Yale University has rescinded the admission of a student who was admitted as part of the ongoing college admissions scandal, the first instance of a school doing so since the scheme became public two weeks ago.
Yale has said two people applied to the university with fraudulent athletic endorsements from women’s soccer coach Rudy Meredith. One was denied admission despite the endorsement, and the other was admitted and was attending Yale, the university said on its website.
A Yale spokesman did not provide any more information on the student.
The decision comes as Yale, USC, UCLA and other major universities deal with the fallout from the sprawling scandal. Prosecutors have arrested 50 people, including 33 wealthy parents, for carrying out a scheme to cheat on standardized tests and/or bribe college coaches, who then helped the prospective students gain admission by falsely claiming they were athletic recruits.
The mastermind of the scheme, Rick Singer, is cooperating with prosecutors and has pleaded guilty to charges of racketeering, money laundering conspiracy, conspiracy to defraud the US and obstruction of justice.
Meredith is also cooperating with prosecutors and has agreed to plead guilty to honest services wire fraud and related charges, according to court documents.
Little is known about the identity of the Yale student who was admitted. The student is identified in court documents only as “Yale Applicant 1.”

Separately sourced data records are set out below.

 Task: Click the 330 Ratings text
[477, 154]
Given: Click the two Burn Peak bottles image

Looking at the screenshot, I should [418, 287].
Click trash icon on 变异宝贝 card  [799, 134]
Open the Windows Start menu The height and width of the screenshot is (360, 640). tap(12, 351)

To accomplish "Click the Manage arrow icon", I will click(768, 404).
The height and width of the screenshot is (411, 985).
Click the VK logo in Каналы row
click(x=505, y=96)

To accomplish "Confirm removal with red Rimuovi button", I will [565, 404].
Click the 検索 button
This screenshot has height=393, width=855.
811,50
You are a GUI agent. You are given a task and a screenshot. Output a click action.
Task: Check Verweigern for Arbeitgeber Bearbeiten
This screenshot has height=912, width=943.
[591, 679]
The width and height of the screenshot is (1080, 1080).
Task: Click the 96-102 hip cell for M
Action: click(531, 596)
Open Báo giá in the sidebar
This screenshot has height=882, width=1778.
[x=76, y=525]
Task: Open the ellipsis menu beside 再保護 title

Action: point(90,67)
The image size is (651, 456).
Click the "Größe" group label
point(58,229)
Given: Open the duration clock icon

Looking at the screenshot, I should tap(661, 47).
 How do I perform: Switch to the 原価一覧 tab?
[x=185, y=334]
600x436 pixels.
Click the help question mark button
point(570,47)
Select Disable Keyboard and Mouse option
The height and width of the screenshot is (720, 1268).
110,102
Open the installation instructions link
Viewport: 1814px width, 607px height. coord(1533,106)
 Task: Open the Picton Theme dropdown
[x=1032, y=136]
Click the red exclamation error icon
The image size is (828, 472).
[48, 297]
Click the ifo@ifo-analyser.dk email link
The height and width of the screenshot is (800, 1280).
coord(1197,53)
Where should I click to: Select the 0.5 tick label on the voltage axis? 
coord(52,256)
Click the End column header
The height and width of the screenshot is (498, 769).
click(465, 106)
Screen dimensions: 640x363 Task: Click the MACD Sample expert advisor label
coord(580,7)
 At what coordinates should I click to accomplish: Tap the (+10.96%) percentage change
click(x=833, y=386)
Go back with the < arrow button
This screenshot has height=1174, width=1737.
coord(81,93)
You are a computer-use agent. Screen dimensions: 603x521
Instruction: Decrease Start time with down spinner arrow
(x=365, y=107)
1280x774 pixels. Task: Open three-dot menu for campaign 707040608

As part of the scheme, Singer helped create a false athletic profile for the student, court documents state. Singer sent that fake profile to Meredith, who then falsely designated the applicant as a women’s soccer recruit to help her gain admission to Yale, according to a criminal indictment.
The applicant’s parents paid $1.2 million to Singer for the arrangement in the spring and summer of 2018, and Singer mailed Meredith a check for $400,000 after the applicant was admitted to Yale. The parents are not named in the complaint.
In April 2018, Meredith solicited a bribe from the father of a second applicant, but the meeting was an FBI set-up, according to court documents. He began cooperating with federal investigators that same month, and resigned as coach in November 2018.
Yale had signaled that it would rescind the student’s application in a Frequently Asked Question section of its website from March 15.
“On the very rare occasion when Yale receives an allegation that a current student included false information in an application, Yale gives the student the opportunity to address the allegation,” the website said.
“If Yale determines that the allegation is true, the student’s admission is rescinded, based on language in the application that requires applicants to affirm that everything in the application is true and complete.”
Yale spokesman Tom Conroy said last week there won’t be any delay in admissions decisions for the 2019-2020 academic year despite the scandal.
USC has said six students in the current admissions cycle would be denied, and other universities implicated in the scandal have said they will review those who were accepted based on fake applications.